** start of PASSAGE PROVIDED **

The tariffs per-se are the subject of a completely different blog; however, the results are beginning to show.  The following companies represent either car manufacturers or supporting industries that are opening plants in the US on or before 2020: Novelis in Kentucky, manufactures aluminum sheets for vehicles; Volvo Cars USA (STO:VOLV) in South Carolina; Mazda Toyota Manufacturing (JPX: 7621, 7203) in Alabama; Van Hool NV, bus manufacturing and Nokian Tyres (HEL:NRE1V) in Tennessee; Faurecia (PAR:FA) in Missouri, manufactures automotive interiors; Kubota Manufacturing of America (JPX:6326), manufacturing utility vehicles in Georgia. On top of that you have Fiat Chrystler (NYSE:FCAU) planning a new factory in Detroit, BMW (GER:BMW) said it is seriously considering opening a second plant in the US, and as reported last week by the FT, Peugeot (PAR:UG) is considering a return to the US.

So far, it looks like great news for the US.  But. what is happening elsewhere? Well, for starters, there is a dramatic difference between the nationalistic protectionism in the US and open free-trade in Europe.  Shortly after the latter signed a free-trade deal with Japan, companies began announcing plant closures.

** end of PASSAGE PROVIDED **
** start of EXTRACTED ENTRIES **

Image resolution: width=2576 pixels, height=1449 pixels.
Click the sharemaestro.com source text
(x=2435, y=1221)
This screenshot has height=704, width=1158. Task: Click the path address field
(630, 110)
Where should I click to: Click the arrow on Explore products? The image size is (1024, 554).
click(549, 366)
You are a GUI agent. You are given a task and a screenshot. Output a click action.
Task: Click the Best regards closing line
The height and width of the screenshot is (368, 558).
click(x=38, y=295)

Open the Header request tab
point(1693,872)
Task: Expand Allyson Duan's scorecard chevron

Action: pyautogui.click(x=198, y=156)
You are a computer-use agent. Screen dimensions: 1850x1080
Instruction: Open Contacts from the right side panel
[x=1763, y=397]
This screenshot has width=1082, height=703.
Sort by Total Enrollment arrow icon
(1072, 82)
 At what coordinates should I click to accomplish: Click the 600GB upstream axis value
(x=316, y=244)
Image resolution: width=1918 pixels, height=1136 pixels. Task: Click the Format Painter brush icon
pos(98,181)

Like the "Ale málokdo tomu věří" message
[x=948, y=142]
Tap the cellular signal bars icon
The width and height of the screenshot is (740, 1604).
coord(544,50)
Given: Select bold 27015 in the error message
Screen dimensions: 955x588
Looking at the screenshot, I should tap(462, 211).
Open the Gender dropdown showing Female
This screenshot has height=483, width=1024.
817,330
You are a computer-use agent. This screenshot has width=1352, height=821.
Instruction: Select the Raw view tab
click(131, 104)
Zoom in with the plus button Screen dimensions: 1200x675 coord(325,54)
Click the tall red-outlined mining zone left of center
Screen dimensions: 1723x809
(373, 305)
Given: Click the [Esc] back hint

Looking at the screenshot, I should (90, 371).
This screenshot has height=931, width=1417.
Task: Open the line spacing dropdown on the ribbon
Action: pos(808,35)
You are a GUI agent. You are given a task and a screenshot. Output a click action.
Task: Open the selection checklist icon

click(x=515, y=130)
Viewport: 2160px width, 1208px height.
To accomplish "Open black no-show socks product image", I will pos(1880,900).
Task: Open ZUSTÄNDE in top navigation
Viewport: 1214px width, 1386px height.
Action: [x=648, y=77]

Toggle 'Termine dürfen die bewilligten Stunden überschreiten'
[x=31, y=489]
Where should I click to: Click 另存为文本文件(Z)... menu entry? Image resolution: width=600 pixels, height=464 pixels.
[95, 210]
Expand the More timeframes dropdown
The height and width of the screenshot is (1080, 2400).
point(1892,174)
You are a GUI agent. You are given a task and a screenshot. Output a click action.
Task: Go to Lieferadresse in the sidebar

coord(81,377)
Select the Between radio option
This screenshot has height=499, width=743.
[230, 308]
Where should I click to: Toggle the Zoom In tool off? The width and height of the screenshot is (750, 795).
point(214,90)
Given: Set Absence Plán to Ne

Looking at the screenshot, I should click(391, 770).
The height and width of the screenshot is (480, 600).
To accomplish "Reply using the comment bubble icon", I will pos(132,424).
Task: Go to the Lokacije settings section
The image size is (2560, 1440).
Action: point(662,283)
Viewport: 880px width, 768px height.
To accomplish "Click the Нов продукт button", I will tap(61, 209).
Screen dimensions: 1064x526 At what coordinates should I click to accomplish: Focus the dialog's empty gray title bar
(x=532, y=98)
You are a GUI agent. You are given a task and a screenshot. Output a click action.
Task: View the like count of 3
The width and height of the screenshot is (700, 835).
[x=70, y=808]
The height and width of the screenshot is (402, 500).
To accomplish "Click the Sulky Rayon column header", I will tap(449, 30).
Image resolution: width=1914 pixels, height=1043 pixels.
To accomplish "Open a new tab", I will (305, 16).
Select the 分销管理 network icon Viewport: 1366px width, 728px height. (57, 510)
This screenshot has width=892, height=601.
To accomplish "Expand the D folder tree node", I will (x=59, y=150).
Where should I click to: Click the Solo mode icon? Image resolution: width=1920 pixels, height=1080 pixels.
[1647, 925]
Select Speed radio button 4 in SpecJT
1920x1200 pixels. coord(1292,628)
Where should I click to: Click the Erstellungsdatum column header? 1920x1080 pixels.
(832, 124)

** end of EXTRACTED ENTRIES **

**WORK TO COMPLETE**
In the passage about new US auto plants, what does Faurecia manufacture, and in which state is it opening a plant?

**TASK ANSWER**
Automotive interiors, in Missouri.